Some useful vocabulary?
Basic knowledge of history and government?
At the same time, the value of education is also found in helping students develop skills and cognitive abilities that allow them the opportunity to know how to learn, how to solve problems, and how to function well in a world that will be in a constant flow of change and development throughout their lives. In other words, learning how to learn is one of the most important lessons of quality education.
These lessons lie below the facts and information we may or may not remember from our elementary, middle, and high school classrooms. Instead, they are gained through the discipline, process, and reasoning skills learned and practiced throughout various academic subjects, including Algebra.
So, the real long-term value of studying Algebra is not primarily in the ability to take a pencil and paper and consciously solve for x (making sure to show your work) but in the ability to use algebraic logic, patterns, and principles. We use these things far more often than we might think, whether we are aware of it or not (see this article). Put another way, the value of education (and piano lessons or sports or drama or whatever else your parents may have forced you into as a child) is to learn how to practice doing hard things.
Most parents don’t put their child in piano lessons with the dream that their child will become a world-renowned concert pianist (though perhaps some do). Not all parents dream that their child will become the next Michael Jordan or Lebron James as they sit in a stinky gymnasium watching their child dribble the basketball off their foot, followed by a mad dash across the length of the gym to stop the runaway ball. I would imagine, however, that there are more of the latter than the former.
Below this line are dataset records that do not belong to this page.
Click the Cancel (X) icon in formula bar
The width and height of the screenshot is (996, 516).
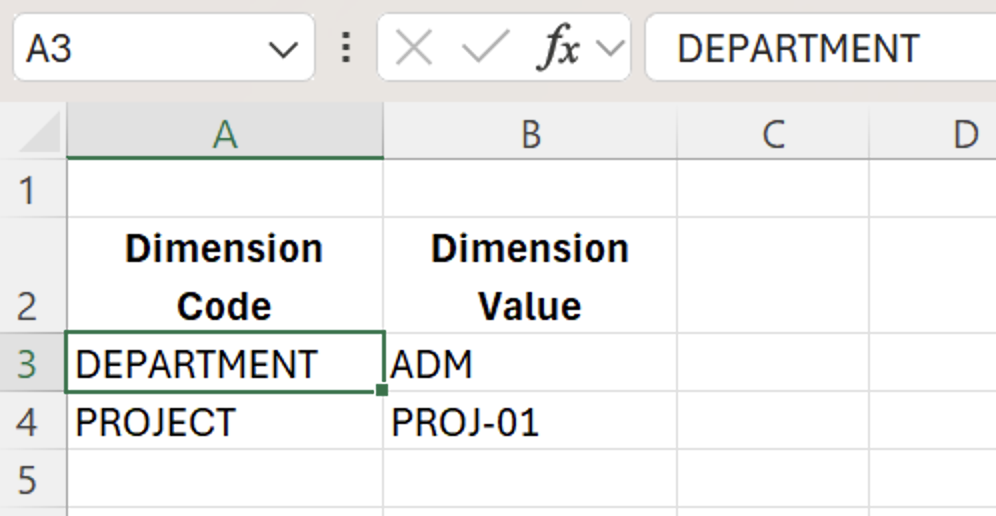click(x=413, y=48)
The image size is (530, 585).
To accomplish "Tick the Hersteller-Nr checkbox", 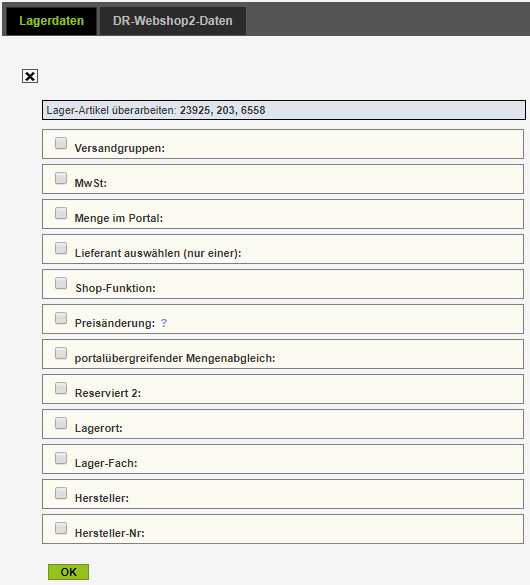I will pos(61,528).
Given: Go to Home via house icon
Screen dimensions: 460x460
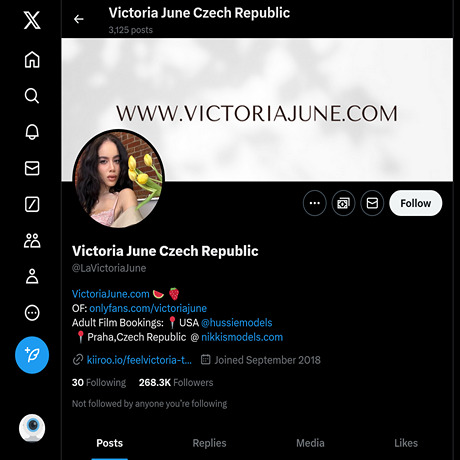Looking at the screenshot, I should point(32,60).
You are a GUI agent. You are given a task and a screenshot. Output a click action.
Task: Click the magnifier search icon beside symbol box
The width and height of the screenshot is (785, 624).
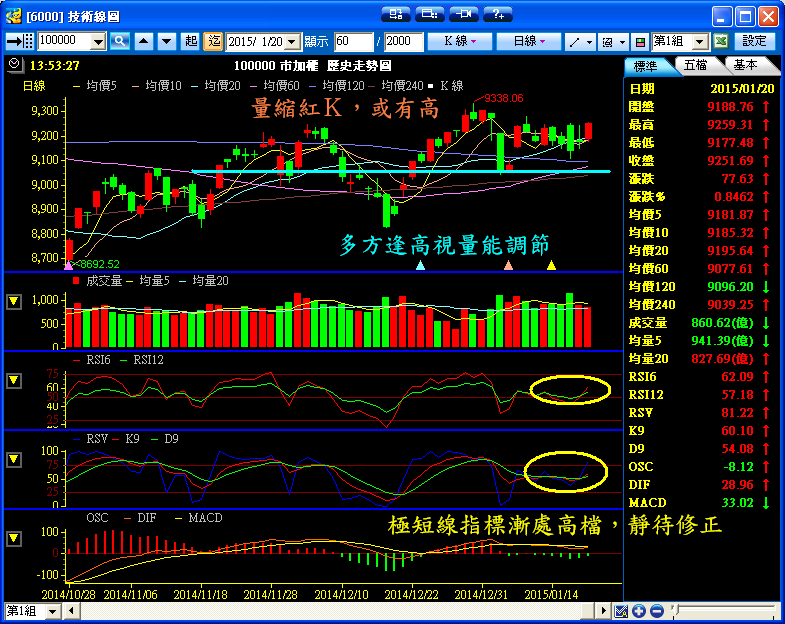[120, 41]
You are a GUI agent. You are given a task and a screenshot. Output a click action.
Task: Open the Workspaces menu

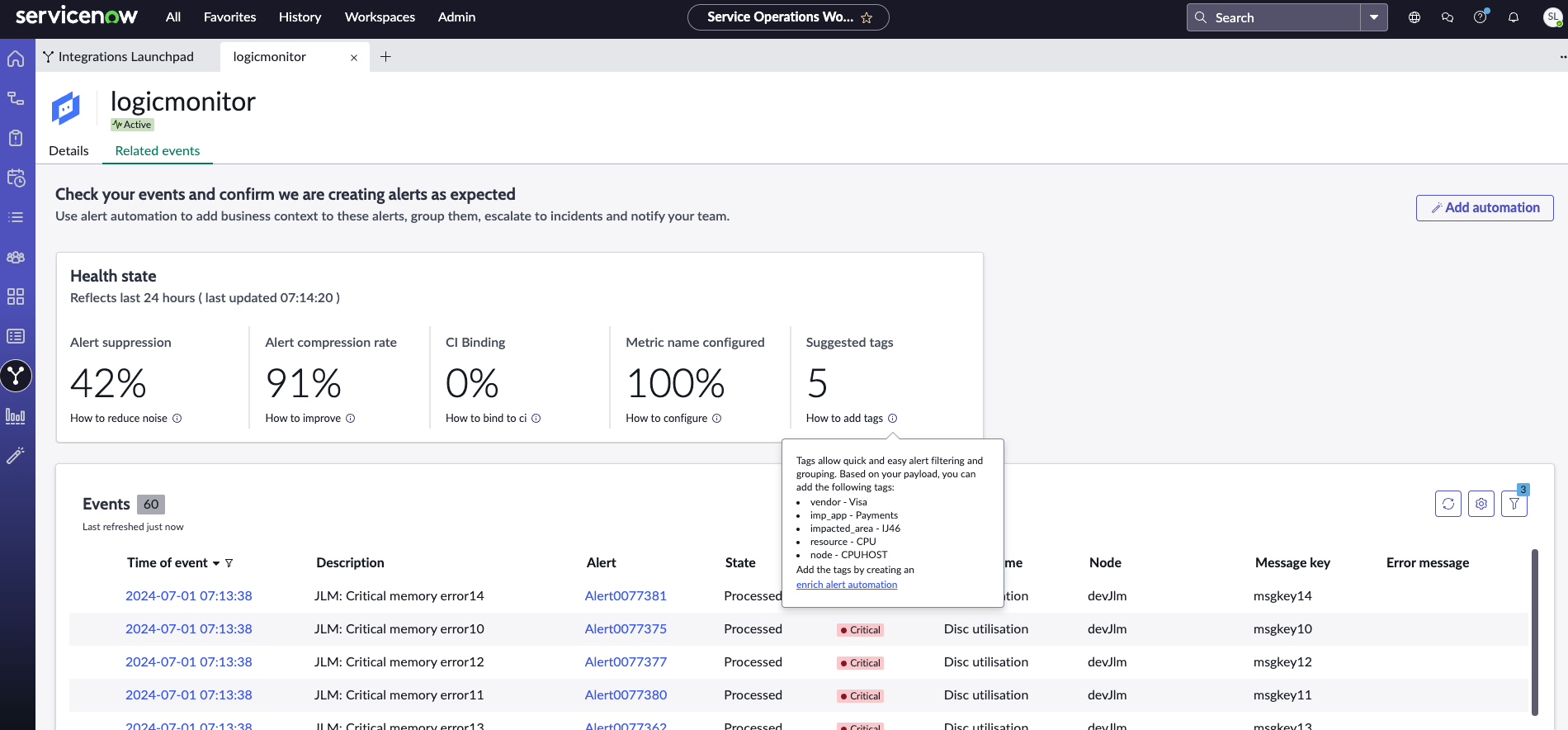pyautogui.click(x=380, y=17)
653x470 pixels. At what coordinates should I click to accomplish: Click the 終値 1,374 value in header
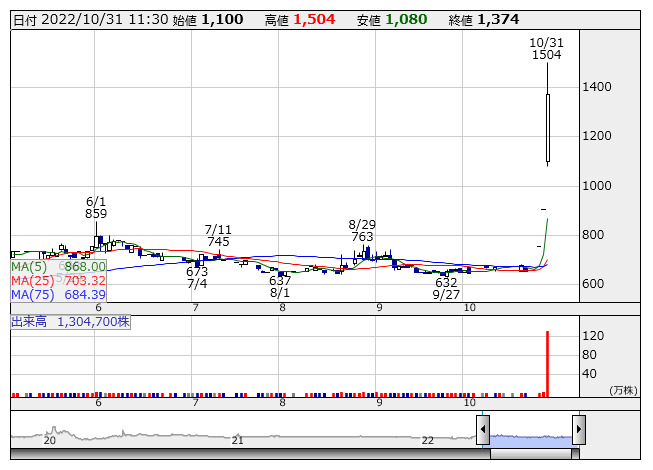point(499,20)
Even so, the value of doing such things, for the vast majority of children, is not found in preparation for a future career but in developing the habits and disciplines of improving, persevering, winning well, losing well, and concentrating on something beyond what instincts might have told them was necessary. It’s about building up that perseverance muscle…
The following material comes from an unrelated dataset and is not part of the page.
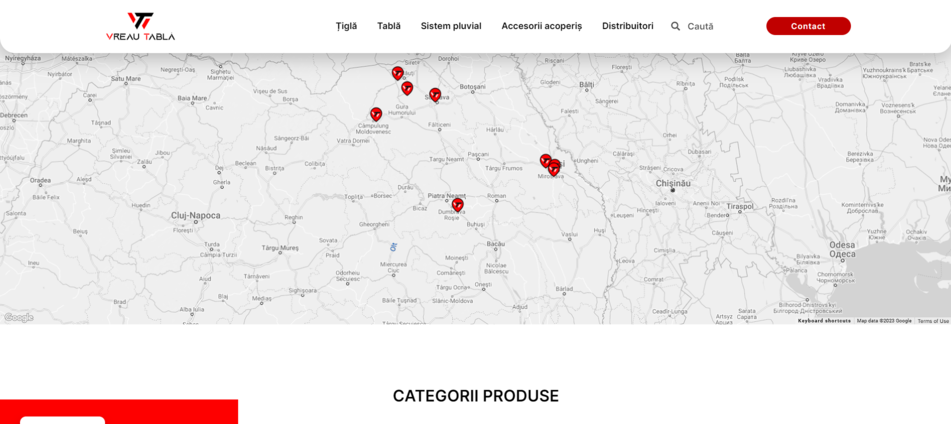Open the map's Terms of Use link
Image resolution: width=951 pixels, height=424 pixels.
pyautogui.click(x=933, y=321)
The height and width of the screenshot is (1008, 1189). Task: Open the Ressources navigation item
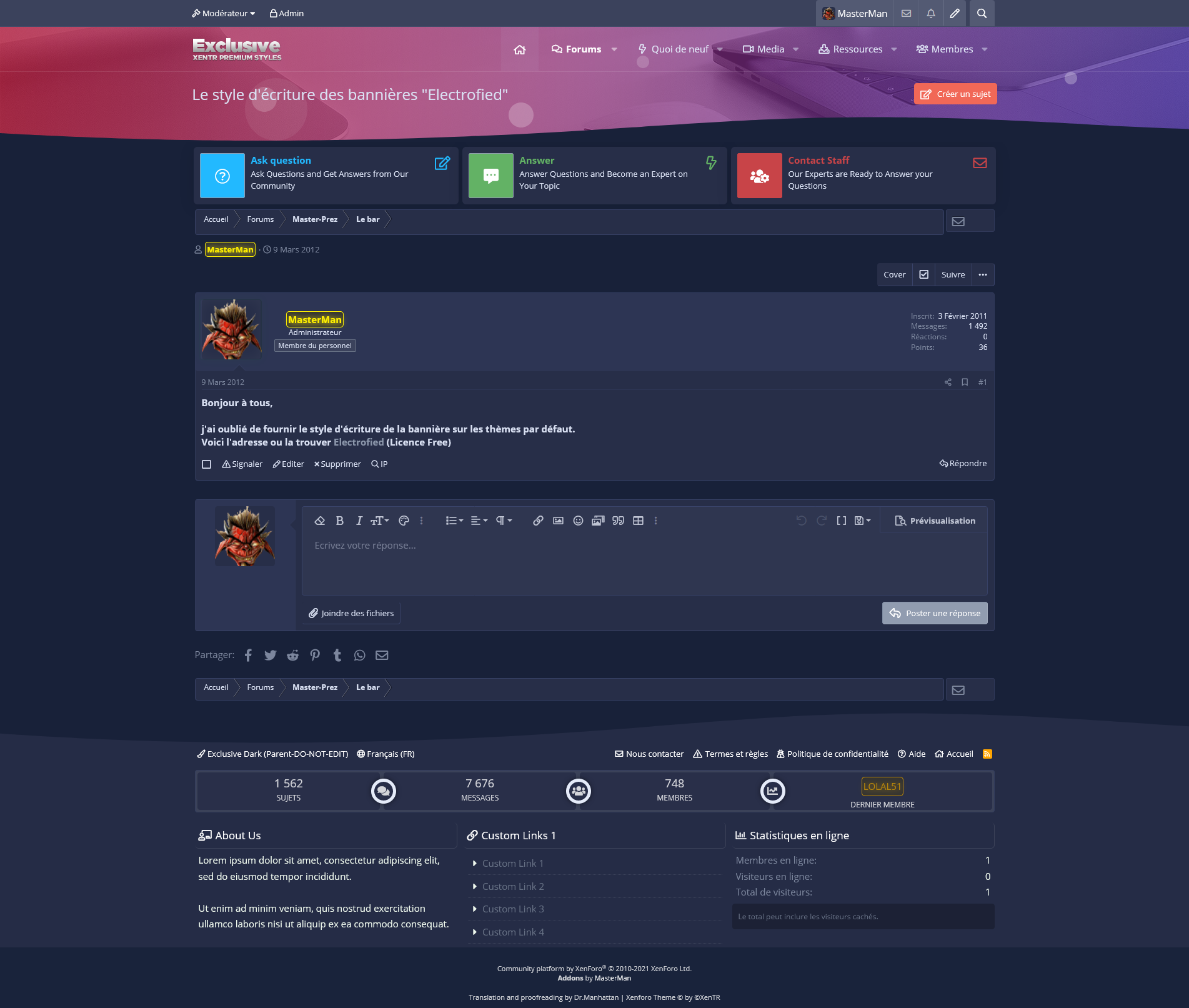(x=850, y=49)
…building up that concentration muscle.
…building up that grit muscle.
…building up that cognitive endurance muscle.
The Exhaustion of Low Income
This paper finds that students from low-income backgrounds exhibit “cognitive fatigue” more quickly than those from higher-income backgrounds. This finding and other similar studies (including this one) suggest that poverty is simply exhausting—physically, emotionally, and cognitively. So much effort is required to get by that little is left for going further, expanding, thriving cognitively, or otherwise.
These trends tend to create a “rich get richer” situation in the academic setting. Students who have the advantage of higher income backgrounds find increased opportunities to develop their cognitive endurance (along with other extra-curricular development activities). At the same time, those already experiencing the disadvantage of being from a lower income background also find few opportunities to develop these things, while the options they have are of lower quality and effectiveness.
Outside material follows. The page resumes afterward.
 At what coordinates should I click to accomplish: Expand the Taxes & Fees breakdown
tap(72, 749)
Yes…income disparity once again rears its ugly head in other areas of life not directly connected to income.
We can talk all we want about equal opportunities for all people, but the reality is that not everyone starts at the same place. Statistically speaking, when we look beyond small sample size abnormalities and a handful of inspiring anecdotal exceptions, a person’s starting line is a significant factor in how they run the race and the possible outcomes for finishing. It’s not deterministic, but it’s an important factor. Starting lines are not equal.
Running a race
Imagine a group of runners running a 100-yard dash. They all have an equal opportunity to join the race and, in theory, win. Some runners, however, are given a starting block, while others are not. Some are given a 10-yard head start, while others are given a starting line 10 yards behind the others. Some are running barefoot, others in work boots, and others are in light and airy running shoes. Some have family and friends cheering for them while others have people screaming at them to “stop wasting their time” and to “get off the track and go home.”
Each of these runners has been given an equal opportunity to join the race, but some are at a distinct disadvantage through no fault of their own. If they cross the finish line first, any of these runners will equally be declared the winner. Still, the statistical likelihood of any particular runner finishing first is anything but equal. There may occasionally be a runner wearing work boots and starting 10 yards behind the start line who wins a race. Statistically speaking, however, the odds are never in their favor.
This does not mean that those with advantages are guilty of any wrongdoing or are at fault. Not at all, in most cases. We ought, however, to be able to recognize that both advantages and disadvantages exist. They are real, and in and of themselves, they do not represent any superiority or deficiency of moral character or the potential for growth and development.
None of those at the top—those who seem to be winning the race—got there solely through their own hard work and discipline. The same is true of those with virtually no statistical chance of winning. Their situation, too, is not solely the result of their own actions and decisions.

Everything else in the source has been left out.